→ About this exercise
Write out precisely the lines beginning with the line that contains "Haruki Murakami (72, 2083)" and ending with the last line of the entries, and no other lines.

→ Pixel coordinate grounding data
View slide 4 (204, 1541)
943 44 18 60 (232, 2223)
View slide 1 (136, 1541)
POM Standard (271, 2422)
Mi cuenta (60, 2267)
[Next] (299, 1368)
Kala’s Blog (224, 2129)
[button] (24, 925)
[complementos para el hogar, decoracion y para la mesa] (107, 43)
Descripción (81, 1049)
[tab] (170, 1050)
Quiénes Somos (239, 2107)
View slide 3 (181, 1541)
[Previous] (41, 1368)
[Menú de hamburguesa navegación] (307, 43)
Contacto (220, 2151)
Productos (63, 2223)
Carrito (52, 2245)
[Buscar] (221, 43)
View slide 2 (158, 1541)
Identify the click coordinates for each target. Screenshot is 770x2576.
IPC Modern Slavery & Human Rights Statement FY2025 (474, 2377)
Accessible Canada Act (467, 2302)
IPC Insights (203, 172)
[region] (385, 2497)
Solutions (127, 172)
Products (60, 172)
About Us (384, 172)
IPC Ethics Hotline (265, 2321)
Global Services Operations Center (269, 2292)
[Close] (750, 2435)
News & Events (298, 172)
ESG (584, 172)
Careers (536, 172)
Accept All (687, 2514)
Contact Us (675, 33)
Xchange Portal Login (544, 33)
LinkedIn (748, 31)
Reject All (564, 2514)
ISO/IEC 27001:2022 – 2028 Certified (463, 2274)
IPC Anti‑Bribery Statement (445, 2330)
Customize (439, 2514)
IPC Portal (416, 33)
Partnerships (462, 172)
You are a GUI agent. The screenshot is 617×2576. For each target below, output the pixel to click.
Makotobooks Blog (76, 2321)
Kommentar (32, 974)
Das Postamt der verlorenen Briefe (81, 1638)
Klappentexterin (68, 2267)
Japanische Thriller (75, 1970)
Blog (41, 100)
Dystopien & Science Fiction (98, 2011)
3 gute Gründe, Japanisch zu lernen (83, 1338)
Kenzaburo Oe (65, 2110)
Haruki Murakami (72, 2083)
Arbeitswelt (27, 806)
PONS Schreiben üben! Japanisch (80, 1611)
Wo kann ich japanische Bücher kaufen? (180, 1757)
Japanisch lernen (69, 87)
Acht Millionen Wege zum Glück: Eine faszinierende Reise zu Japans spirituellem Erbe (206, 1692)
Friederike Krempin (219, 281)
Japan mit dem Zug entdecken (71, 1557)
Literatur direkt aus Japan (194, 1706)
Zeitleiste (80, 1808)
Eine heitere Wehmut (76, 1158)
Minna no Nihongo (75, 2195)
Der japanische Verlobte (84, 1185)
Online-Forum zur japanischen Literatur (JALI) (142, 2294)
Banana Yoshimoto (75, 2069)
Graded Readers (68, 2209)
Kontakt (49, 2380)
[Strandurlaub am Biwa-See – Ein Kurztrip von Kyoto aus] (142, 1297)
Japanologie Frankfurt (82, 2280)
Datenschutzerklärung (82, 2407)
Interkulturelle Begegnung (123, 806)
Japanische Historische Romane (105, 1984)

→ Result for this task
Haruki Murakami (72, 2083)
Arbeitswelt (27, 806)
PONS Schreiben üben! Japanisch (80, 1611)
Wo kann ich japanische Bücher kaufen? (180, 1757)
Japanisch lernen (69, 87)
Acht Millionen Wege zum Glück: Eine faszinierende Reise zu Japans spirituellem Erbe (206, 1692)
Friederike Krempin (219, 281)
Japan mit dem Zug entdecken (71, 1557)
Literatur direkt aus Japan (194, 1706)
Zeitleiste (80, 1808)
Eine heitere Wehmut (76, 1158)
Minna no Nihongo (75, 2195)
Der japanische Verlobte (84, 1185)
Online-Forum zur japanischen Literatur (JALI) (142, 2294)
Banana Yoshimoto (75, 2069)
Graded Readers (68, 2209)
Kontakt (49, 2380)
[Strandurlaub am Biwa-See – Ein Kurztrip von Kyoto aus] (142, 1297)
Japanologie Frankfurt (82, 2280)
Datenschutzerklärung (82, 2407)
Interkulturelle Begegnung (123, 806)
Japanische Historische Romane (105, 1984)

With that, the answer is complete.